Em razão da pandemia de covid-19, o ministro Edson Fachin, do Supremo Tribunal Federal (STF), determinou hoje (17) que os juízes responsáveis pelas execuções penais em todo o país concedam progressão antecipada do regime semiaberto para domiciliar aos presos que estiverem em cadeias superlotadas.

O ministro atendeu a um pedido de liminar (decisão provisória) feito pela Defensoria Pública da União (DPU) por meio de um habeas corpus coletivo. O regime semiaberto é aquele em que o preso tem permissão para deixar o presídio durante o dia para trabalhar, mas deve voltar à noite e permanecer nos fins de semana.

Deve ser beneficiado todo preso do semiaberto que atender a três condições: estar em presídio com lotação acima da capacidade; pertencer a grupo de risco para covid-19, com comprovação por documentação médica; não ter praticado crime violento ou com grave ameaça.

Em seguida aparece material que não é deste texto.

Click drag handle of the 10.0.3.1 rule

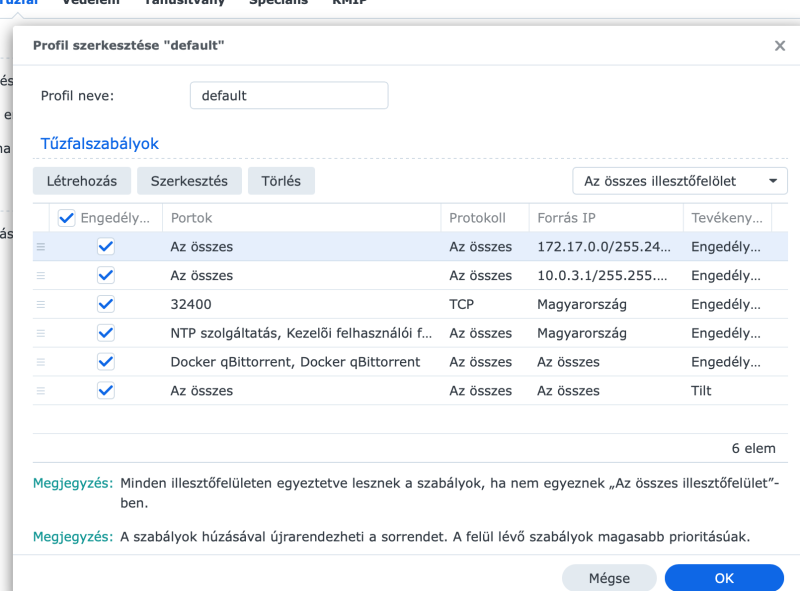(x=41, y=276)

O juízo competente, porém, ao analisar os casos individuais, pode deixar de conceder a progressão caso não haja nenhum caso de covid-19 registrado no estabelecimento prisional e este adotar medidas adequadas de prevenção e tiver atendimento médico no local, ressalvou Fachin.

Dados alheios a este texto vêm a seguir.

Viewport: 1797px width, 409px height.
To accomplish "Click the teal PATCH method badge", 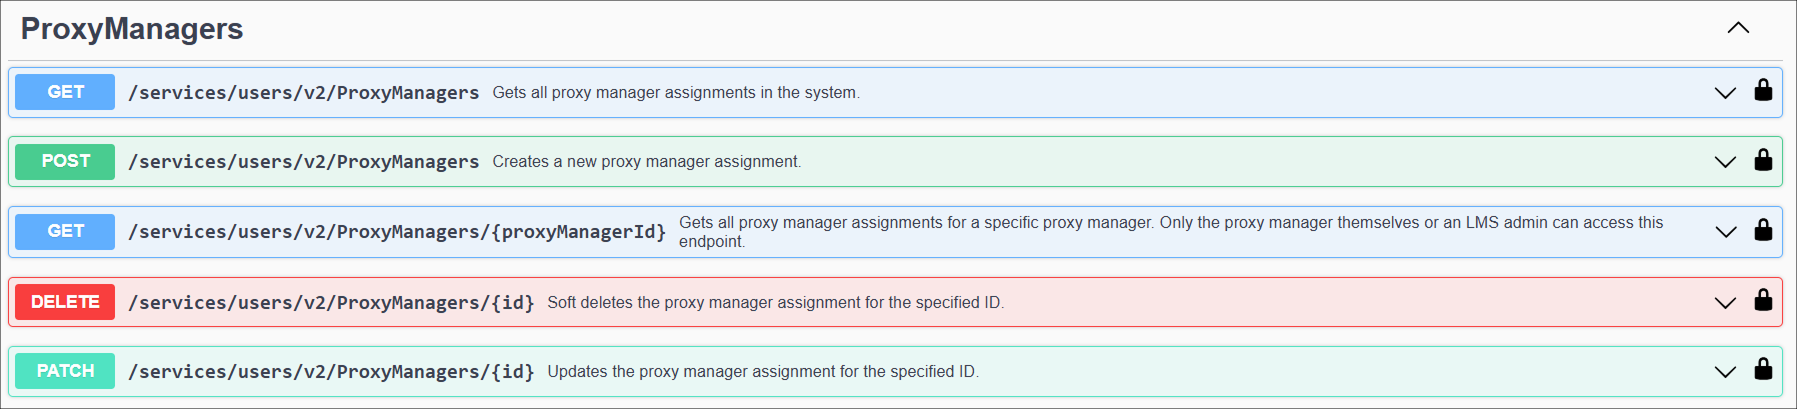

A progressão de regime para presos do semiaberto que não cometeram crimes violentos e pertencem a grupo de risco já estava prevista em recomendação do Conselho Nacional de Justiça (CNJ), publicada no início da pandemia. A DPU alegou no Supremo, porém, que muitos magistrados resistem em aplicar a medida.

A DPU destacou o acentuado risco à vida decorrente da pandemia, diante da situação caótica do sistema prisional superlotado e com precárias condições de higiene.

Ao conceder a liminar, Fachin escreveu se tratar de uma questão não somente do direito à saúde do preso, mas de saúde pública, com alcance para toda a sociedade. “Isso porque a contaminação generalizada da doença no ambiente carcerário implica repercussões extramuros”, disse o ministro.

Fachin decidiu conceder a liminar monocraticamente diante da urgência da demanda e impossibilidade de o caso ser julgado colegiadamente pelo Supremo ainda neste ano.